# A/C Help!!



## ScoobySnaXXX (Mar 18, 2012)

I am a brand new camper and having an issue with my a/c, i have a coleman 15 foot travel trailer, manual controls, speed and temperature are seperate., when the ac cycles off, the fan still runs and it gets humid real fast! any suggestions on how to stop this?:bang:


----------



## bttravel (Aug 14, 2011)

First off does the a/c appear to be cooling good? When the compressor is running is it good cold air? How long does the compressor stay off until it cycles back on? What do you have the temp control set at? Low, middle or cold? We just sold our 18' Keystone, (15' box), fairly compact inside and the smaller units are harder to regulate with the a/c. Ours was a little the same way if it was not too hot outside. Took awhile to find the right setting for the temp control. Our new Grey Wolf, 21' box, is a little easier to regulate with the a/c. Make sure the unit is cooling properly when the compressor is running. If it needs recharged it is not pulling the humidity out good at the evaporator. Also, the unit may need a good cleaning on the top side. :comfort_:


----------



## bttravel (Aug 14, 2011)

I forgot to add the fan runs all the time.:smack-head:


----------



## old_guy_camping (Aug 12, 2011)

Is the "FAN" switch set to "ON" instead of "AUTO"?


----------



## ScoobySnaXXX (Mar 18, 2012)

It is cooling , its a brand new unit, i set it at high cooling, low fan, works fine untill the compressor cycles off.. then it gets MUGGY..I need that to stop ..  the fan is always on when cooling, this is a top mount unit.


----------



## bttravel (Aug 14, 2011)

How long does the compressor stay off? If it seems like a lonf time before it kicks on again the control may need adjusting. And you are saying you have it at the coldest setting? I'll say again that smaller trailers are harder to regulate as the temp control on these roof units are not as sensitive as a wall thermostat controlled unit. We still have to adjust ours a couple or three times depending on the outside temp. And with the smaller TT's the air is usually blowing right on you and when the compressor shuts off you can easily notice the difference in the air coming out. I built some defectors on our other unit to push the air to the side and away from the seating, kitchen, etc. That helped some.


----------



## ScoobySnaXXX (Mar 18, 2012)

i'm not sure how long the compressor stays off, yes it usually is blowing in my general direction. i will doing some experimenting this week, ie, shutting off the fan when i here the compresser click off, and monitoring the temp, and starting the ac up again when it warms? if that works, (gets rid of the muggyness) i think i may look into installing a thermostat?...


----------



## artmart (Sep 21, 2010)

Some A/C units are set up so that the fan continues to run. This is so the A/C unit does not freeze over from running for too long. Have you checked the A/C that is not not freezing over? This will require you to get on the roof and check. This will happen with high cooling and low fan.

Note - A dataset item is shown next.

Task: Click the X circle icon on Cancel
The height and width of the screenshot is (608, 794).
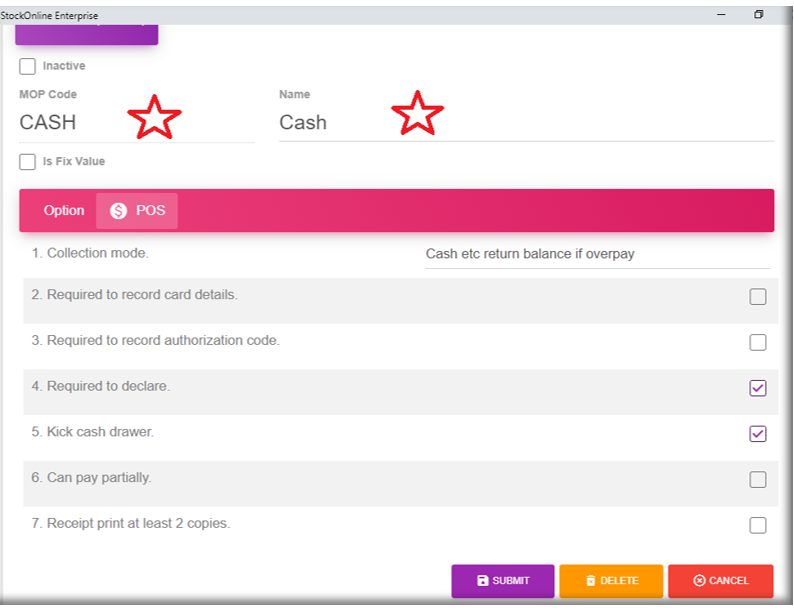Action: click(x=699, y=581)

This happened to me on another rig that the A/C would run then stop cooling but the fan is still running to try and cool down the rig, but the fins are frozen over and thereby the fan tries to cool the rig but can't which causes the fins to cool even more. Try using the high fan with the high cooling to ensure air circulation. Is the A/C vented (overhead ducting) or standalone (blows air directly out of the unit)? These could help with moving the air around. Ironically, the hotter the climate the worse these small A/C units work. You might have to buy a stonger A/C or even a second one but then you might run into power problems is you only have a 30 amp rig.

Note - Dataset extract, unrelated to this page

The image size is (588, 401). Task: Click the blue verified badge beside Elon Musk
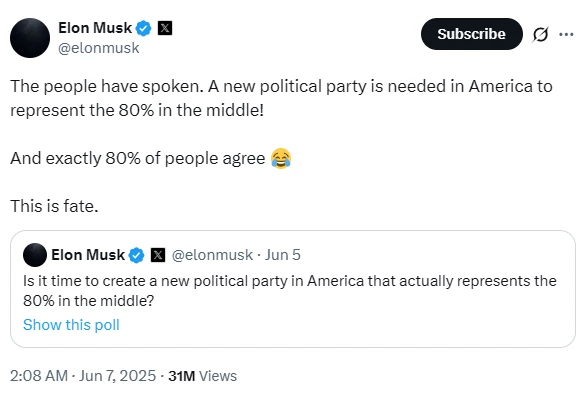pos(143,29)
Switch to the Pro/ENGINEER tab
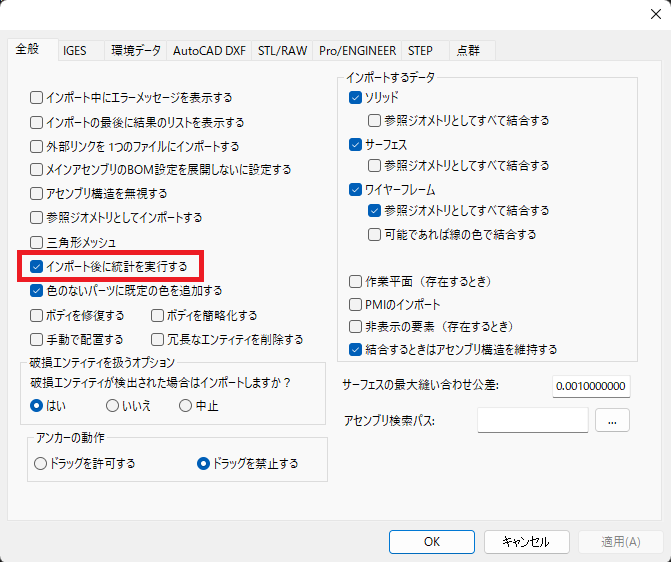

If there is no thermostat then the unit should be running constantly at whatever setting you set and only change when you get up and change the setting.

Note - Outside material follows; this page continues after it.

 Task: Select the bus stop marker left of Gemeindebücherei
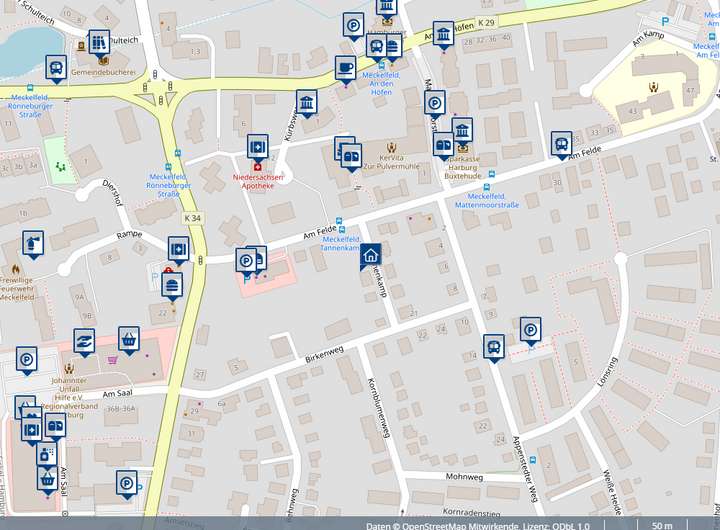click(x=55, y=67)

If you have a thermostat the A/C is coming on and off then I doubt it's the thermostat. If the unit runs constantly or never turns on, then I'd suspect the thermostat since it's not controlling anything.


----------



## bobvaughn (Sep 26, 2008)

*Too large an A/C*

I do not think you stated how large the a/c is. If you have a 15,000 btu then the unit is too large for the size of the unit.....It will put out enough cold air to satisfy the thermostat before the rv is actually cooled down. On high cool the fan needs to move as much air across the evaporator as possible. It removes the moisture in the air that is what makes the rv feel cool. Put fan on high and put temp on coldest until everything inside is cooled off then adjust thermostat. Make sure the filter is clean and none of the ducts are blocked. If it a ducted system look up in the unit and make sure it is clear to blow air down the ducts. Installation errors do occur. When we bought one of our rv's the dealer had been running the a/c for a couple of hours while they installed the wd hitch. Just as we started the walk thru it quit. They replaced it while we finished up the walk thru and paper work....


----------